To this end, the Northwest Territories devolution act includes amendments to the Territorial Lands Act, the Northwest Territories Waters Act and the Mackenzie Valley Resource Management Act, which would increase predictability and timeliness in the environmental assessment process, reduce regulatory burden, improve environmental protection and ensure meaningful aboriginal consultation. More important, however, this would give the people of the Northwest Territories greater control over decisions setting the nature and pace of development and the regulatory processes and environmental assessments of resource development projects on their lands and waters.
Specifically, Bill C-15 would amend the Territorial Lands Act so it would no longer apply to lands under the administration and control of the commissioner of the Northwest Territories. The act would only apply to federal lands and federally-managed sites in the Northwest Territories and Nunavut. For its part, the legislative assembly of Northwest Territories would pass its own legislation to manage land under the administration and control of the commissioner of the territories.

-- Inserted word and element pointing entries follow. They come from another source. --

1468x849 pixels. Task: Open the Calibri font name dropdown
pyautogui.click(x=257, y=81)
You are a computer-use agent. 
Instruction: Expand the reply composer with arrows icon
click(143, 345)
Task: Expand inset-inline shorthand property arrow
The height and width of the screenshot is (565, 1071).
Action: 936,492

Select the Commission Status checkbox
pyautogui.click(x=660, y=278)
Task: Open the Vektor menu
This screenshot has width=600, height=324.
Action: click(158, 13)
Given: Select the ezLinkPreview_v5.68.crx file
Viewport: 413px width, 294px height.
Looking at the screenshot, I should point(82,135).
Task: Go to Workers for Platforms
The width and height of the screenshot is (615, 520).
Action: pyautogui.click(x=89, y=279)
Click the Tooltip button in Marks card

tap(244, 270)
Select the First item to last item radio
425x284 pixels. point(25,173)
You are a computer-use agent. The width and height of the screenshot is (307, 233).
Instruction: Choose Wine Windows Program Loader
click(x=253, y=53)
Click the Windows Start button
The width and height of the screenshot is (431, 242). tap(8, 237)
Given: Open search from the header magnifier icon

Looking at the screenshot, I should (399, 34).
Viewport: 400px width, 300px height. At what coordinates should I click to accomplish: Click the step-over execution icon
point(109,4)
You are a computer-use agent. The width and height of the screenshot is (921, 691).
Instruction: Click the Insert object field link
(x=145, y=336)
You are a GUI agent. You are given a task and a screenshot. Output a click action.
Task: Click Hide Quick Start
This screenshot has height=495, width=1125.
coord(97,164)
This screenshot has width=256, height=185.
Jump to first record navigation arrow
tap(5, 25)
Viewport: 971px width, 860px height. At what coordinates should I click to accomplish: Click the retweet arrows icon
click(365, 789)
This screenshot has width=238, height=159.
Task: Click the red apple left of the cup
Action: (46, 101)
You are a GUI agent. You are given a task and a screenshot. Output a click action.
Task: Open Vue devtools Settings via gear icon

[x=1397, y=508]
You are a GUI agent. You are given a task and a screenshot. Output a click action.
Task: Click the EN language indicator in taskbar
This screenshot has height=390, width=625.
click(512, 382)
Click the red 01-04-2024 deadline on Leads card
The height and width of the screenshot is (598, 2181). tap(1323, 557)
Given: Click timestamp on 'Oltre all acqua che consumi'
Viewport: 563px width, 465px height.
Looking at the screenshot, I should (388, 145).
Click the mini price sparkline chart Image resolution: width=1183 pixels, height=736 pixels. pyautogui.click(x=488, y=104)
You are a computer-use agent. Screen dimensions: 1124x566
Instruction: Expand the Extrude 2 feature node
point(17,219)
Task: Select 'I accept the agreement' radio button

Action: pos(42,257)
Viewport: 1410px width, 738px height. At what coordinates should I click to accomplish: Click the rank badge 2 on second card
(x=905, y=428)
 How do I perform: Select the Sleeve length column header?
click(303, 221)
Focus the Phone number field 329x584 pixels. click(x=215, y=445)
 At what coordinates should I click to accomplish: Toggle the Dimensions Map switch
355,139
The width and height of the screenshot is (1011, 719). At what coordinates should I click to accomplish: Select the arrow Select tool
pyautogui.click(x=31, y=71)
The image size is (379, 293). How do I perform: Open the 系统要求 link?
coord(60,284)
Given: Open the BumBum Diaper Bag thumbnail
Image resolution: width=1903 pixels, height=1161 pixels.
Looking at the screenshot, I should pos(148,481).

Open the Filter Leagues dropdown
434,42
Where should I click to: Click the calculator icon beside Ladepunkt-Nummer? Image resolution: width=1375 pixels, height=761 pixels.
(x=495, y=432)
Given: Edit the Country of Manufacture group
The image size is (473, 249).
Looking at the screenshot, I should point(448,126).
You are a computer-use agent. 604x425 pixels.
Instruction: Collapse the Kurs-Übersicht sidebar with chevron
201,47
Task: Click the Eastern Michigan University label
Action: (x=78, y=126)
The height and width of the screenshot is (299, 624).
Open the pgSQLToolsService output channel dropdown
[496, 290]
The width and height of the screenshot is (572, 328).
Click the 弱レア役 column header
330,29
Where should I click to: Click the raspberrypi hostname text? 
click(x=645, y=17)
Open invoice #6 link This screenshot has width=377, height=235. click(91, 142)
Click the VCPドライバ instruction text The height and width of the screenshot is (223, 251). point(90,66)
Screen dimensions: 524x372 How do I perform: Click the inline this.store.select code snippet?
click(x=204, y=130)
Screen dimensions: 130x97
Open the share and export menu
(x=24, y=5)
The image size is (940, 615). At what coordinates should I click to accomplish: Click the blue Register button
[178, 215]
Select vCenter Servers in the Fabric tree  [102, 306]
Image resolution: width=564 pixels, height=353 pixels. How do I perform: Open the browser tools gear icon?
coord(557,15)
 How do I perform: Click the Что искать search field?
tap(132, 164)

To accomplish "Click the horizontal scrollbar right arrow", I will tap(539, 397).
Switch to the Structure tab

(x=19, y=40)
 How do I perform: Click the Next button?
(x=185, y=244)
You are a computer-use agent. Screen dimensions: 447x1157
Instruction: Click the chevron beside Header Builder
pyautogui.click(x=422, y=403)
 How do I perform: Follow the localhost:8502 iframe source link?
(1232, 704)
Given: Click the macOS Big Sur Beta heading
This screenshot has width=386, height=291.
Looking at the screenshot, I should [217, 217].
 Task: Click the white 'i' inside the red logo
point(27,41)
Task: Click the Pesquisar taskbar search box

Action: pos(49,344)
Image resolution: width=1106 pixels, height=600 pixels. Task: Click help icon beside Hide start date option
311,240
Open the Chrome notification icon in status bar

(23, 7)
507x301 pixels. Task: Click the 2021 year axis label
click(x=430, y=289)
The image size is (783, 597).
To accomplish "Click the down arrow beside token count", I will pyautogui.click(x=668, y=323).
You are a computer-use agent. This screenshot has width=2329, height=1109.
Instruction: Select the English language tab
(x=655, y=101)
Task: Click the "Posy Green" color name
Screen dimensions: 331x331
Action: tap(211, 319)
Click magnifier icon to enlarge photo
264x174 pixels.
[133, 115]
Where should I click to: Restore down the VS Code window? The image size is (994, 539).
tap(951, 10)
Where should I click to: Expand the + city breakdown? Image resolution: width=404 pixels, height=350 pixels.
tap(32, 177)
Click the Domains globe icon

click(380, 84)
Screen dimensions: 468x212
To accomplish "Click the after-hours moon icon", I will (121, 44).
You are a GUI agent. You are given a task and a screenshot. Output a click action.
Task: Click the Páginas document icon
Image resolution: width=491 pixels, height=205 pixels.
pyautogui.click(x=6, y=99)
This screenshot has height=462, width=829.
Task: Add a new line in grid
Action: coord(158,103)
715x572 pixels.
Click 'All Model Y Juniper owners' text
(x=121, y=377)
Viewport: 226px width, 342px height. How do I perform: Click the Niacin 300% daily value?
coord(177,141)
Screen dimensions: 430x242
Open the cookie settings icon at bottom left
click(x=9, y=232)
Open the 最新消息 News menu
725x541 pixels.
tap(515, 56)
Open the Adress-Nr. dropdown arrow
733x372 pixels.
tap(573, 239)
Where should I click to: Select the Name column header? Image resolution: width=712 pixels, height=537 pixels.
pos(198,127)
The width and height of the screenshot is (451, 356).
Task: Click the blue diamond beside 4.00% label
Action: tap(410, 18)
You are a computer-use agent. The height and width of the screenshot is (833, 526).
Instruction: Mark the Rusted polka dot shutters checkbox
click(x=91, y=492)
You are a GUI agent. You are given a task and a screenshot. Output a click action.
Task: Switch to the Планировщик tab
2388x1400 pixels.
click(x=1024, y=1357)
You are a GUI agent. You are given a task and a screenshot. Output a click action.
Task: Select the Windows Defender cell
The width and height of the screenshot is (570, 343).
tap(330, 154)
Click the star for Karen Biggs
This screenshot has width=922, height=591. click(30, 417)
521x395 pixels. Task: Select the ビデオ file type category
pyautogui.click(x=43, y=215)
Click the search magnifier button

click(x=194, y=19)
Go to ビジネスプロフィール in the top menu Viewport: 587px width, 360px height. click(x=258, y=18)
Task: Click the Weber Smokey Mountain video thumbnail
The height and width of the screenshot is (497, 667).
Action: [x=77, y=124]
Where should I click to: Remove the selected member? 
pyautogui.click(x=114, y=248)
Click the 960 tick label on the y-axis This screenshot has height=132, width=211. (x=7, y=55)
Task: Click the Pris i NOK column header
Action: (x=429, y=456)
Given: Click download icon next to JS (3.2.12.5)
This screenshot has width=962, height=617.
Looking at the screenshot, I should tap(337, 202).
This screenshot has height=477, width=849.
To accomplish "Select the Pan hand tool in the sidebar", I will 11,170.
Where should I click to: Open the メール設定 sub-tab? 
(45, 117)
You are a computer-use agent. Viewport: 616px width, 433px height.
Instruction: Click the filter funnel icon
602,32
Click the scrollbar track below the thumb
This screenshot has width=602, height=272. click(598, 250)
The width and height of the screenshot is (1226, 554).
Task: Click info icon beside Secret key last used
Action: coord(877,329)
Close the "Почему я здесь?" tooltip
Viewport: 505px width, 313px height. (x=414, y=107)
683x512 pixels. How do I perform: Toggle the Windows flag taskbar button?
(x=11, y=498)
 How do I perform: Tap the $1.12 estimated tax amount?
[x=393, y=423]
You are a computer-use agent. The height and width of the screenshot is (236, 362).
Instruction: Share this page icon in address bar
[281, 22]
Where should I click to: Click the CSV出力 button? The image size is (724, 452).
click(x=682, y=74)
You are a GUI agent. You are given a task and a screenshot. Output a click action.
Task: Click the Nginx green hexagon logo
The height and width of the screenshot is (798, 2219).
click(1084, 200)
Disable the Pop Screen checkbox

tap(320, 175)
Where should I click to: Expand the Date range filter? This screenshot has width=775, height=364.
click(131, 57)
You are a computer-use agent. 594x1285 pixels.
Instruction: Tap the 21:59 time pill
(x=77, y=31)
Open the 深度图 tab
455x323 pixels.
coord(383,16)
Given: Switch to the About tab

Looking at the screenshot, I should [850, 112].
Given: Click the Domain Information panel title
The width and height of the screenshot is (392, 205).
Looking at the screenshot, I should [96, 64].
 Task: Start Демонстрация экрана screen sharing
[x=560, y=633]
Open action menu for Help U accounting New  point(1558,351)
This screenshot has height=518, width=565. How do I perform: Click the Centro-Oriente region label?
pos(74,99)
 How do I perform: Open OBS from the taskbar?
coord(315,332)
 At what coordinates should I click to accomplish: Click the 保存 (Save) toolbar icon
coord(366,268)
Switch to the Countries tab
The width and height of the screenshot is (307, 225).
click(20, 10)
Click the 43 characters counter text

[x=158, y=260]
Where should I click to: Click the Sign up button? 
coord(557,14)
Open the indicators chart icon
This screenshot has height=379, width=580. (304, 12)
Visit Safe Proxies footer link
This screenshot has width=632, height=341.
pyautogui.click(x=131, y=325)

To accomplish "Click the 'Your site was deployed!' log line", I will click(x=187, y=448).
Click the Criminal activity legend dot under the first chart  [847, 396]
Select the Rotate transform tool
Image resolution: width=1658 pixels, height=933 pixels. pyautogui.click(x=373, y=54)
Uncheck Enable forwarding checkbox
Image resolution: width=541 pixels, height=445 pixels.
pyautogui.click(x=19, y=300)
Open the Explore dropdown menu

The bill would also repeal the Territorial Waters Act, as the legislative assembly of the Northwest Territories would also enact a new territorial law to manage waters in the territory.
The Mackenzie Valley Land and Water Board would continue to issue licences on territorial and private lands in the Mackenzie Valley, but the new territorial water legislation and its regulations would set out the requirements for issuing licences of these lands.
For water in the Inuvialuit settlement region, licences for water use and waste disposal would be the responsibility of the Inuvialuit Water Board, which would be established under the new territorial act.
Finally, the Mackenzie Valley Resource Management Act would remain a federal statute similar to federal environmental assessment legislation in every other jurisdiction in Canada, should the bill be passed.
As a result, Bill C-15 would cause substantial portions of the Northwest Territories Waters Act to be incorporated into the Mackenzie Valley Resource Management Act in order for Canada to continue to regulate on federal lands, of which most public land will have been transferred to the territory as of April 1, 2014.
These changes to the regulatory processes for land and water would continue to generate many benefits for the people of the Northwest Territories. The bill would also promote greater environmental stewardship of all lands and waters in the territories.
The action plan was launched to make improvements to the existing regulatory regimes across the north and to ensure that they are strong, effective, efficient and predictable by making reviews of projects more predictable and timely; reducing duplication for project reviews; strengthening environmental protection; and respecting consultation obligations with aboriginal groups.
Clearly the development of this legislation that hon. members see before them today is the result of years of important, collaborative work. Adoption of the Northwest Territories devolution act by Parliament would mark the legislative conclusion of the vital work in the Northwest Territories we set out in the action plan to improve northern regulatory regimes. Passage of Bill C-15 will allow us to work with northerners under a regulatory regime that works for all and that will contribute to improved economic outcomes.
I am convinced that all of us in the House would agree that the source of our country's power and legitimacy in the north is derived from the people who live, work and raise families there and from vibrant, self-sufficient northern communities. These are the people and communities that this act seeks to support.
Canadians of the north must be empowered with the legal authority to create northern ways to meet northern needs. The Northwest Territories devolution act would give the Northwest Territories the tools and political freedom to do this.
I urge my colleagues to do their part in building the true north. I urge my colleagues to pass Bill C-15 swiftly into law.